Canada to Crack Down on Dispensary Ads

Women, minority execs show few gains in U.S. cannabis industry, according to the latest data from the MJBiz Diversity, Inclusion and Equity Report. Get your copy here.

Marketing efforts by Canadian dispensaries that aren’t federally licensed will face more scrutiny after the country’s health agency said it will aggressively monitor cannabis-related advertisements.

Health Minister Rona Ambrose said in a statement that she directed Health Canada to take “a more proactive approach to monitoring illegal advertising of marijuana by non-regulated parties” under the Controlled Drugs and Substances Act.
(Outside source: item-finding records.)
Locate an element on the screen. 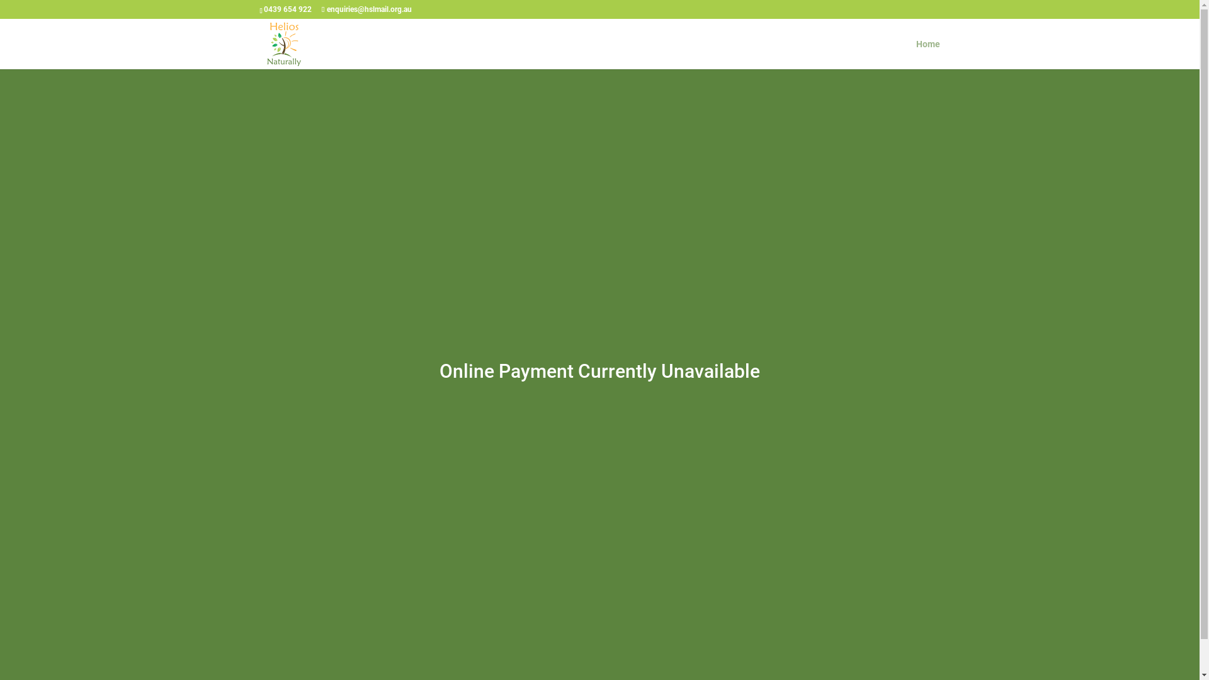 This screenshot has width=1209, height=680. 'enquiries@hslmail.org.au' is located at coordinates (366, 9).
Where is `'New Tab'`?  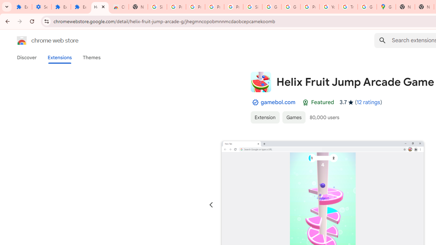
'New Tab' is located at coordinates (405, 7).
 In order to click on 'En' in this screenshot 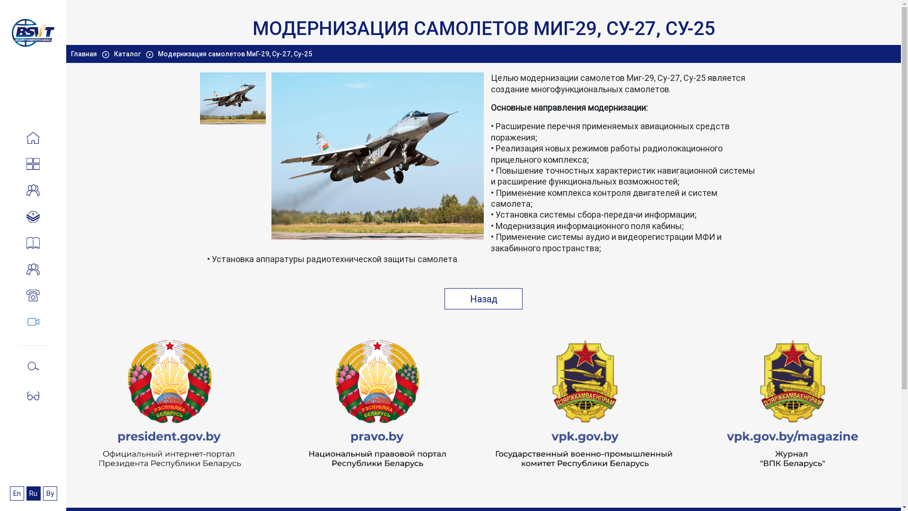, I will do `click(16, 492)`.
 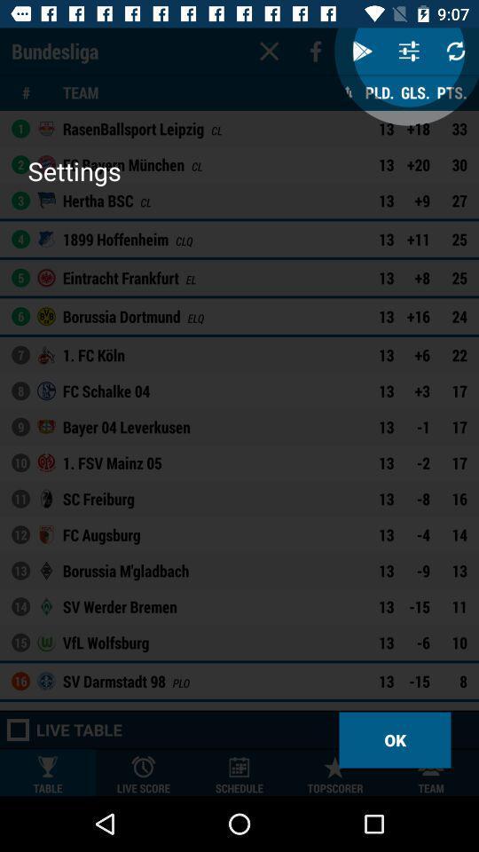 What do you see at coordinates (268, 50) in the screenshot?
I see `the close icon` at bounding box center [268, 50].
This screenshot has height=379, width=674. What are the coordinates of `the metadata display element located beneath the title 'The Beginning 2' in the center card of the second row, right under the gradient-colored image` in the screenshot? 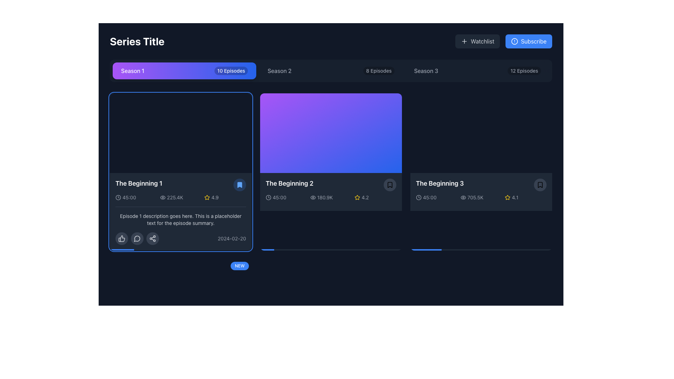 It's located at (330, 198).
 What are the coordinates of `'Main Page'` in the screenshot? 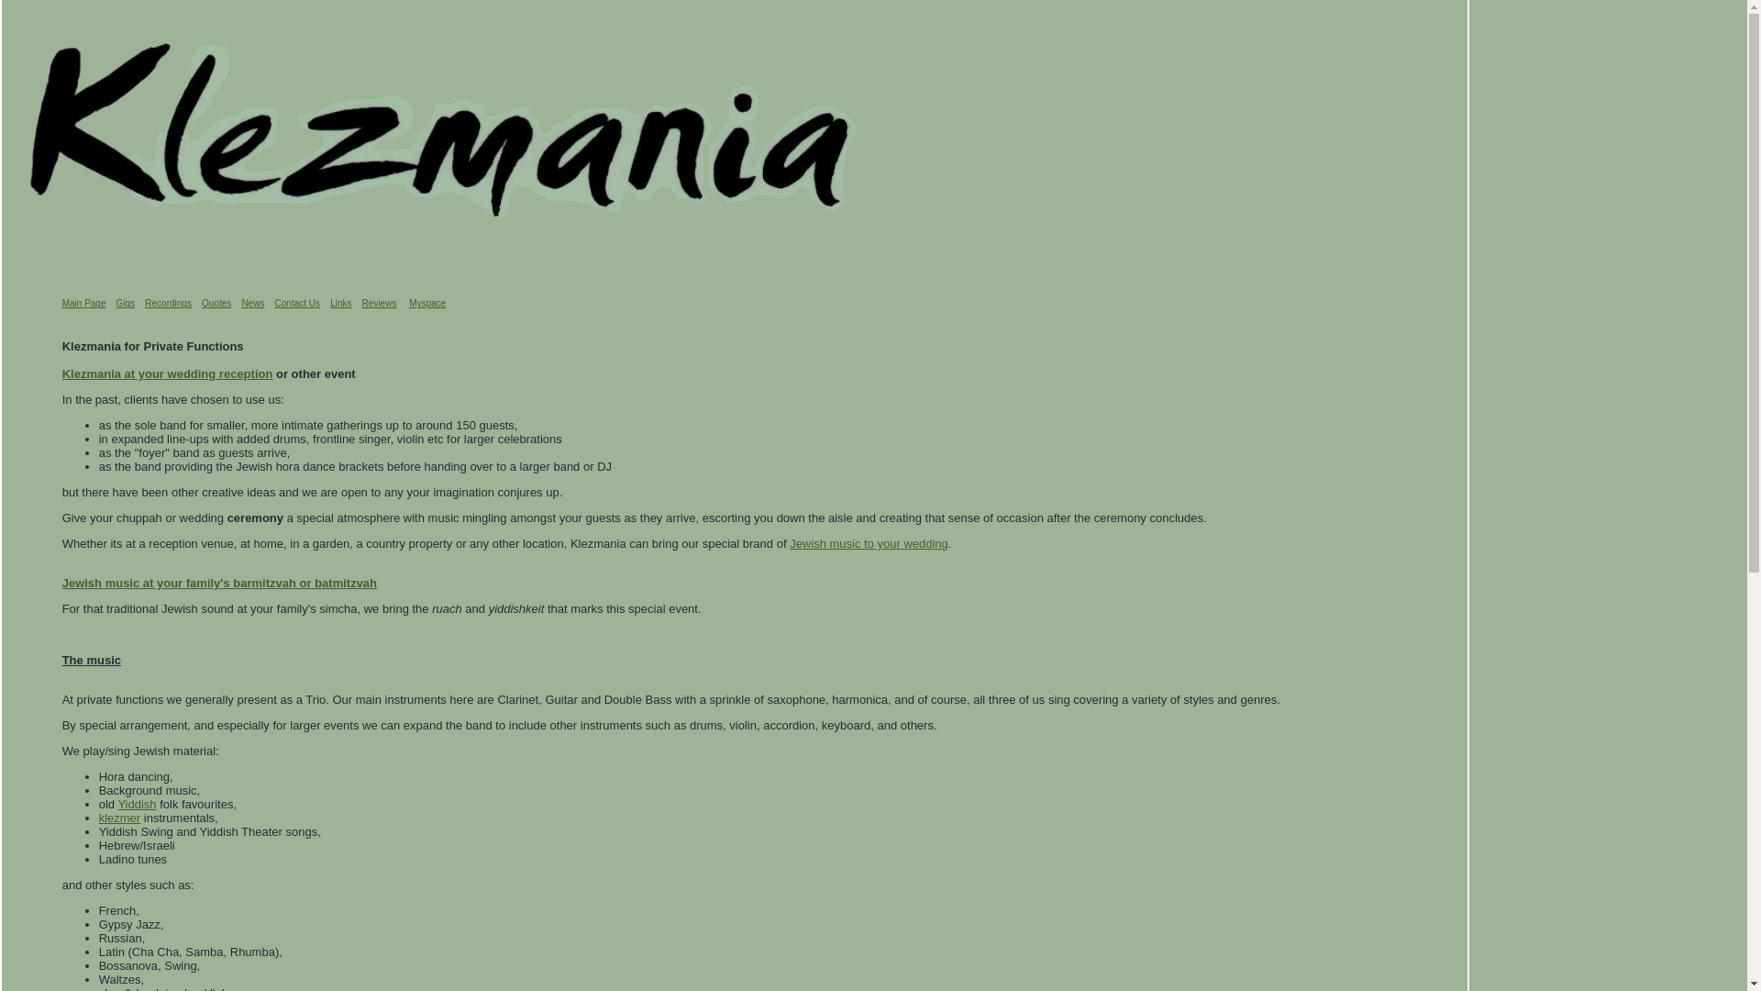 It's located at (83, 302).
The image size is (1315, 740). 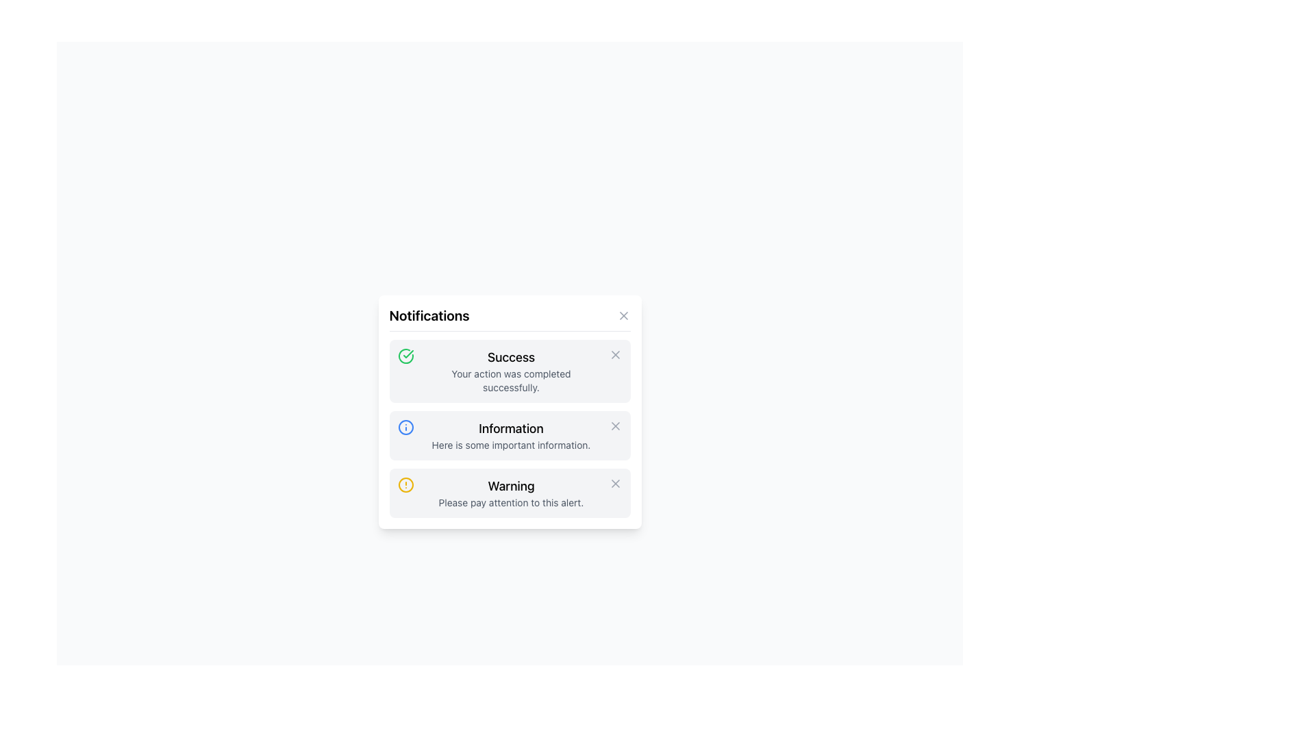 I want to click on text 'Here is some important information.' located in the 'Information' notification box, positioned below the bold text 'Information', so click(x=510, y=444).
The move is a change from prior enforcement in which Health Canada would act mostly after a complaint.

Only licensed producers are allowed to advertise on a limited basis. The agency will monitor dispensary web sites to identify violations, she said.

Ambrose’s actions are a response to storefronts that are opening in Vancouver after the city decided to regulate dispensaries, which flies in the face of federal law, according to The Canadian Press.

“The law is quite clear that dispensaries, whether they are online or a store-front, are illegal and they should not be allowed to advertise these illegal services,” Ambrose said in the statement.

MMJ in Canada is federally legal, but only licensed companies are allowed to produce, process and sell cannabis, which must be mailed. The city of Vancouver, however, decided in June to allow dispensaries despite federal regulations.

A Vancouver radio station received a letter from Health Canada in early June, telling it to refrain from advertising marijuana, and that it should not “encourage Canadians to participate in illegal activities” that put listeners at risk of prosecution.